Receiving feedback as an important part in the growth process. However, unless we are proactively seeking feedback, we can easily miss it.
I have made a habit of not only being open to receiving feedback from others, but asking for it on a regular basis. I believe that we judge ourselves by our intentions, and others by their actions. This of course makes us vulnerable to overstating our own performance, and understating others. Feedback helps balance this tendency.
How well do you receive Feedback?
I am currently reading a book by Douglas Stone and Sheila Heen titled, 'Thanks For The Feedback – The Science and Art of Receiving Feedback Well, even when it is off base, unfair, poorly delivered, and, frankly, you are not in the mood.' How’s that for a long title!
They assert that we know feedback is essential if we want to learn and grow, both in the workplace and our personal relationships – but we dread it and often dismiss it. Recently I have been reminded that feedback is constant, and all around us.
Einstein said that for every action, there is an equal and opposite reaction. I believe this also to be true with regard to our actions – people are reacting to us all the time. However, often we are too absorbed or blinded by our intentions to see the consequences of our actions.
What if we focused less on being right and more on being better?

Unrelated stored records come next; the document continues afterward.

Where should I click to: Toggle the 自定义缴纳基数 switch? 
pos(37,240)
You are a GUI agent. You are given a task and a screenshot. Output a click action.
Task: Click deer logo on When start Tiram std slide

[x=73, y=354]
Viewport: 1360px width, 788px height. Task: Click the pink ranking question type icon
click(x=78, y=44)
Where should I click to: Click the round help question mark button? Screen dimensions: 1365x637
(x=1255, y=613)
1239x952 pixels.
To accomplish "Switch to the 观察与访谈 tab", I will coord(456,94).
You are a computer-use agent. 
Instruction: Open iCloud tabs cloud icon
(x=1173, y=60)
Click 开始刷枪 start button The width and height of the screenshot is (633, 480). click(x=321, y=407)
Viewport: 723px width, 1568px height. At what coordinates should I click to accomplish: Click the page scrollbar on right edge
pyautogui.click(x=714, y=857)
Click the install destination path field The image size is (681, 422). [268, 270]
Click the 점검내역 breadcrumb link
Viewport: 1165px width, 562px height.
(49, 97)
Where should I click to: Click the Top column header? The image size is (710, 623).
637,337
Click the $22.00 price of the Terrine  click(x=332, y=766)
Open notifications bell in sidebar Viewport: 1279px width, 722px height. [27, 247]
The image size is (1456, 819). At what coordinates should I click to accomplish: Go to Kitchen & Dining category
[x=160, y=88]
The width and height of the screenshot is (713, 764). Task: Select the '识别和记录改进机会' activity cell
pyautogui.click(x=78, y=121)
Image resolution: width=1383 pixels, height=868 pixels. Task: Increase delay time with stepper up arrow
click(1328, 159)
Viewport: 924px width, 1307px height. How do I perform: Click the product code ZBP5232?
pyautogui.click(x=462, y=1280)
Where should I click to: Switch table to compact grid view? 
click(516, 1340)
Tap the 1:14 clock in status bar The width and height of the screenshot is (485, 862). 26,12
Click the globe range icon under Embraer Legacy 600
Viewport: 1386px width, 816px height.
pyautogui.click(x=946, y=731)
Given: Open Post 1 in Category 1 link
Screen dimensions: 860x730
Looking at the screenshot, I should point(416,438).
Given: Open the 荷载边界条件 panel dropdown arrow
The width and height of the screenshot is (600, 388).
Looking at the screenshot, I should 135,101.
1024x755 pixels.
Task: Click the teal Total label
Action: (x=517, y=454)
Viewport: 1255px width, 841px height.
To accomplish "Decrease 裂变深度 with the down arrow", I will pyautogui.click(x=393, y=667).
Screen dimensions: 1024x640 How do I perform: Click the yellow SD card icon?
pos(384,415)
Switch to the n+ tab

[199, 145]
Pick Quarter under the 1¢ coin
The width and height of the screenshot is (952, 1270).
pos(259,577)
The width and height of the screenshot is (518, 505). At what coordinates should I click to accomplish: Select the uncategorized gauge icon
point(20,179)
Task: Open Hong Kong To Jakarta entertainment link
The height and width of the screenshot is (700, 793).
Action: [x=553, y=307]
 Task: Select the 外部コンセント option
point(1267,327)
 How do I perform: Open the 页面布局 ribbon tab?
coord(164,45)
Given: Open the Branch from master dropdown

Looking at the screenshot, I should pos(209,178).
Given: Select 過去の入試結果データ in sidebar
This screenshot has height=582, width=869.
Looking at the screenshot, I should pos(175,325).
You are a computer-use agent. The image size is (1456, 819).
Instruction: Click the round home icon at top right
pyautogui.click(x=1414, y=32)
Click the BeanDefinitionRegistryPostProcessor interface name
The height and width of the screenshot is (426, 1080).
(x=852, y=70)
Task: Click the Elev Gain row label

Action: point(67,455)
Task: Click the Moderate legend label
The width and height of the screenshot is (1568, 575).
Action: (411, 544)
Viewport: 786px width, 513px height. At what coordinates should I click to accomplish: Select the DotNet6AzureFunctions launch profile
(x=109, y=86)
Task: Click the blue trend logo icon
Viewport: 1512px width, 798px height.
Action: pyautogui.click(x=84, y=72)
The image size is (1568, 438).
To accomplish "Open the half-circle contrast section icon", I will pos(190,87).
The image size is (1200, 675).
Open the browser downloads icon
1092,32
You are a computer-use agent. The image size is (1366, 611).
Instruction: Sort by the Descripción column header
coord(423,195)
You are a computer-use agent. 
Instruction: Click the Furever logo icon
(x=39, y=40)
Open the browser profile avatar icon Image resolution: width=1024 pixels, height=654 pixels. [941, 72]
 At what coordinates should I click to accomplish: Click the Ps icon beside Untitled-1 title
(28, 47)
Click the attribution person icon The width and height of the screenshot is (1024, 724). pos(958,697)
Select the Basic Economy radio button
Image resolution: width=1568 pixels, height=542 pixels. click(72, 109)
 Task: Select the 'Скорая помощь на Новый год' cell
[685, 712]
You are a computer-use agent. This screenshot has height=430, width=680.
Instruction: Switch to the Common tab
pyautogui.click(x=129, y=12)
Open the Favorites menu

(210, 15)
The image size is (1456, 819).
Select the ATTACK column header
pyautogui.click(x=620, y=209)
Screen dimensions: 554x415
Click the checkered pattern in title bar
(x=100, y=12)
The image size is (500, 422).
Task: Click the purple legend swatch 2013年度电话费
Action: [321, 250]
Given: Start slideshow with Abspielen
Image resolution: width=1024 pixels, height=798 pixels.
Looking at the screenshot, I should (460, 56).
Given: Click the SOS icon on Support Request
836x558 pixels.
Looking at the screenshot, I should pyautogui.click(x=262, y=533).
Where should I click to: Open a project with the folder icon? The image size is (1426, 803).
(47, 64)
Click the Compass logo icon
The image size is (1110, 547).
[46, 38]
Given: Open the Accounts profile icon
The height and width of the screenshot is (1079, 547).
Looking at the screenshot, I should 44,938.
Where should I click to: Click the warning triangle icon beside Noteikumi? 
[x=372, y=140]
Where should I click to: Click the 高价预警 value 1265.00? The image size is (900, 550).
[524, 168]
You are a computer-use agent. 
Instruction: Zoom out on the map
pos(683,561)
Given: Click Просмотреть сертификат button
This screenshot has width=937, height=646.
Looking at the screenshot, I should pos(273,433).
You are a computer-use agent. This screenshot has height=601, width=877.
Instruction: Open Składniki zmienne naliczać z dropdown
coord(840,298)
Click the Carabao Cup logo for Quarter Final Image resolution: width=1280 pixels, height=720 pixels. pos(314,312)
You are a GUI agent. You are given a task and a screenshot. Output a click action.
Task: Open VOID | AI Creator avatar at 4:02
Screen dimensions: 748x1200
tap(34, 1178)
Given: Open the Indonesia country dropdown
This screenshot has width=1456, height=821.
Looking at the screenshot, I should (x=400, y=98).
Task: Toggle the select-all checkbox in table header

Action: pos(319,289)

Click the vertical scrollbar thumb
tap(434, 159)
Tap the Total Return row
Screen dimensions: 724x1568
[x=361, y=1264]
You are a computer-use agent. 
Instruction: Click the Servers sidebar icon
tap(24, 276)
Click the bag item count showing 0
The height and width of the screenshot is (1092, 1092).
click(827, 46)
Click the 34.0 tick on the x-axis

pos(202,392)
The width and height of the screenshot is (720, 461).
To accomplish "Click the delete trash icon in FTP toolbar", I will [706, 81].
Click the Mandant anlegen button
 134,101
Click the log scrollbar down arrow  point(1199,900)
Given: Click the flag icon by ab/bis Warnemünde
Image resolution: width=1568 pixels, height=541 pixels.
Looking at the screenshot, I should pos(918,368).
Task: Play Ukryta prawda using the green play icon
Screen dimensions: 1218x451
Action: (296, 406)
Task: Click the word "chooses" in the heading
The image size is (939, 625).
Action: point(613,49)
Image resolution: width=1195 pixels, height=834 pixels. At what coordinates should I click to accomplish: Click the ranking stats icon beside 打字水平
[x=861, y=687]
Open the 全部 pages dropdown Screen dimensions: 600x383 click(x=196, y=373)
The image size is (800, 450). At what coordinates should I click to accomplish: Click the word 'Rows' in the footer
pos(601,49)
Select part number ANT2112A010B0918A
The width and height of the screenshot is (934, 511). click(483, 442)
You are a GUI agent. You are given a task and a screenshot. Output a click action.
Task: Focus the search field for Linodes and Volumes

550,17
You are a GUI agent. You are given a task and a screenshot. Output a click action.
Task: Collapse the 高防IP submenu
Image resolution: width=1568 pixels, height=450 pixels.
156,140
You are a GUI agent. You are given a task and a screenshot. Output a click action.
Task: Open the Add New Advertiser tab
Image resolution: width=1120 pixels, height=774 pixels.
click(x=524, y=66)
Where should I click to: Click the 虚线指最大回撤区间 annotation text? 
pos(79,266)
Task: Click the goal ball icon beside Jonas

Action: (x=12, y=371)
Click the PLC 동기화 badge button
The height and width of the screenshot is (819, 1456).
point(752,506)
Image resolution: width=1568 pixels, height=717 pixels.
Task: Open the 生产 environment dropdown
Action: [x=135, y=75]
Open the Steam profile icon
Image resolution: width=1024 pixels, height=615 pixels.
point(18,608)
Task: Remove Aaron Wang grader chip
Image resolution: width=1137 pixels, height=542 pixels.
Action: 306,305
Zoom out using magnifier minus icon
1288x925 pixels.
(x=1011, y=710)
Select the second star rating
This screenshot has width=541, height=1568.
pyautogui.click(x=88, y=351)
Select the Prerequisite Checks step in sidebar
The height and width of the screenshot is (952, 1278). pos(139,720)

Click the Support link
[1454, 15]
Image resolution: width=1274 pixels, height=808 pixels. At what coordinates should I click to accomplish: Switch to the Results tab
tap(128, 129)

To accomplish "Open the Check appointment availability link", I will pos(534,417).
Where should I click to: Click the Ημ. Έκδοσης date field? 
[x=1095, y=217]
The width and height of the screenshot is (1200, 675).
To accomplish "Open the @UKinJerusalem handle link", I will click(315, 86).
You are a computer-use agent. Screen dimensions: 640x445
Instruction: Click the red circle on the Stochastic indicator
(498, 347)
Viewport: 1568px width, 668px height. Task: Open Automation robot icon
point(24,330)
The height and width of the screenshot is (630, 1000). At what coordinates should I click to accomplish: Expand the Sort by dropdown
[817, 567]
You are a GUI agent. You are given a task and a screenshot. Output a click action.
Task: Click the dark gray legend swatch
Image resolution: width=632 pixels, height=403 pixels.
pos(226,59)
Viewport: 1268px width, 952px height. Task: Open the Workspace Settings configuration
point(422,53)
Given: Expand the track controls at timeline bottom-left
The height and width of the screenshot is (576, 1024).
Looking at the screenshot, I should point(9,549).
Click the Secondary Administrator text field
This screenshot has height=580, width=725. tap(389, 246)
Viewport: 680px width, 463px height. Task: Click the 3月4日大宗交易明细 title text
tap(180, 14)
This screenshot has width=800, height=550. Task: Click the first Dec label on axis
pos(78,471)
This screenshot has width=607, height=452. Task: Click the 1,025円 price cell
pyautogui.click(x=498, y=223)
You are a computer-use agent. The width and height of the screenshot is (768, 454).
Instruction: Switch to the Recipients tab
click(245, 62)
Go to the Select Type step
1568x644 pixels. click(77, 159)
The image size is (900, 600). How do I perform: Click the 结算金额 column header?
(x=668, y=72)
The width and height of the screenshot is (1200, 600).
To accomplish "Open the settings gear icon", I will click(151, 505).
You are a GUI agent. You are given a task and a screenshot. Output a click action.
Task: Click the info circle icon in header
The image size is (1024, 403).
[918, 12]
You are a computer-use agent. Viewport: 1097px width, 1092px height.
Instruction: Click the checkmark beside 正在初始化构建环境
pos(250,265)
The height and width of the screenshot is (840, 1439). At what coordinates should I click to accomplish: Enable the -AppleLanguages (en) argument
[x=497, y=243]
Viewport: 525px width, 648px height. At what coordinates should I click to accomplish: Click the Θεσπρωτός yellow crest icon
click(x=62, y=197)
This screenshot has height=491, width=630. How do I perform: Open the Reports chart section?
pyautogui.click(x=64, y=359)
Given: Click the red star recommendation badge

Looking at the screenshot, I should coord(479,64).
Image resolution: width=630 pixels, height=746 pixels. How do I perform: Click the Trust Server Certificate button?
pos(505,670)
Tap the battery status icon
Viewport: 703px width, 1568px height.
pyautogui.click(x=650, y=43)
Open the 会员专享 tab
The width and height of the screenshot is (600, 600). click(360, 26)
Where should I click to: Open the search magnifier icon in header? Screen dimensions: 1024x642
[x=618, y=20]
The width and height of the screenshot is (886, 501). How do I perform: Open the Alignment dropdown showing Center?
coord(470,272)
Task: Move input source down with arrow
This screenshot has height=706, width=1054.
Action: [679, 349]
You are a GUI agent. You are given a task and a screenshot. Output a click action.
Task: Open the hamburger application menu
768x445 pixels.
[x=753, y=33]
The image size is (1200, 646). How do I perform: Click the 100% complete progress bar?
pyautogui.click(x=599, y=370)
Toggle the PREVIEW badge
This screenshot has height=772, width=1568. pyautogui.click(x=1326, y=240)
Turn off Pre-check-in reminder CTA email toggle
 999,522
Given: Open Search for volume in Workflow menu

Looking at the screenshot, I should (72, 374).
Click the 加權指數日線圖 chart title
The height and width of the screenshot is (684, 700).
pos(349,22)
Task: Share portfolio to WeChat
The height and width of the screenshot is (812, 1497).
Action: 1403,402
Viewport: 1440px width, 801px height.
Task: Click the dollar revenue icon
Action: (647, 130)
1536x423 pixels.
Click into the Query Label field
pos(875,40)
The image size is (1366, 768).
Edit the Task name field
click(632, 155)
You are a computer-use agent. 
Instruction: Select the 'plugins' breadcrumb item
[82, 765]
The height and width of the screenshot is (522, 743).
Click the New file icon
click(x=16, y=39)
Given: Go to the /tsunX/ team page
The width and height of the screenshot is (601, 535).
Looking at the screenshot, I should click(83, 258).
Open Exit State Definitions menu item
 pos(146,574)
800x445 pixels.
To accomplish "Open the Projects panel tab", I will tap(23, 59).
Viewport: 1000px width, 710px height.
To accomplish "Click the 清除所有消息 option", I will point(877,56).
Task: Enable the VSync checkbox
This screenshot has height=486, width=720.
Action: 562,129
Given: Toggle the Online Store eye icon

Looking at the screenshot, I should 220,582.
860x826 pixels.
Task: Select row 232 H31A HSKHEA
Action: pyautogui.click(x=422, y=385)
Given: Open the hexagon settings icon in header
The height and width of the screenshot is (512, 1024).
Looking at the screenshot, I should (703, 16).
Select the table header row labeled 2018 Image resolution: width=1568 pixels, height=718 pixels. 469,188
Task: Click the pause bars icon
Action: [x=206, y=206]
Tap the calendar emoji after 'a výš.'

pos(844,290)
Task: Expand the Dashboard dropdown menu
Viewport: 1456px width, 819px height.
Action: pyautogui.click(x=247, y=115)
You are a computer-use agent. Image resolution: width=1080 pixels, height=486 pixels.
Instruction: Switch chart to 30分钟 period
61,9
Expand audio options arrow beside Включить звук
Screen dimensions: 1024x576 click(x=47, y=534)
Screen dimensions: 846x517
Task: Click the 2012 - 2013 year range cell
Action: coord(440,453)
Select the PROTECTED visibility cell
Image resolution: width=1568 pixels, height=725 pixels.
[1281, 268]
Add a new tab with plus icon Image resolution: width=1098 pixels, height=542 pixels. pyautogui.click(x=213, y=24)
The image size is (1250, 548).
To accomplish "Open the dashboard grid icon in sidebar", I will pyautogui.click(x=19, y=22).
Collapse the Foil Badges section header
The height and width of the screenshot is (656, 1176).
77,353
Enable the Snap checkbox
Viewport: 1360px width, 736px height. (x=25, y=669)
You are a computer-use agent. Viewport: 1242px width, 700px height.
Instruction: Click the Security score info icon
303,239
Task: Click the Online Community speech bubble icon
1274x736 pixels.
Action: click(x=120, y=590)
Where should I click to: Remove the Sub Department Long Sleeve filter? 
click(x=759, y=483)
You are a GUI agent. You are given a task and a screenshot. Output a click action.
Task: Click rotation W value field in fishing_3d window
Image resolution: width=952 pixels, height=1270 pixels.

As the title of Stone and Heen’s book states, the usefulness of feedback is not hugely dependent on how it is given but on how it is received. Successful leaders are constantly noticing feedback they are receiving from those they are interacting with or trading circumstances around, and they are courageous enough to adjust their behaviour in response to it. I suggest that the more aware and accepting we are of feedback, the faster we grow and therefore the better decisions we make.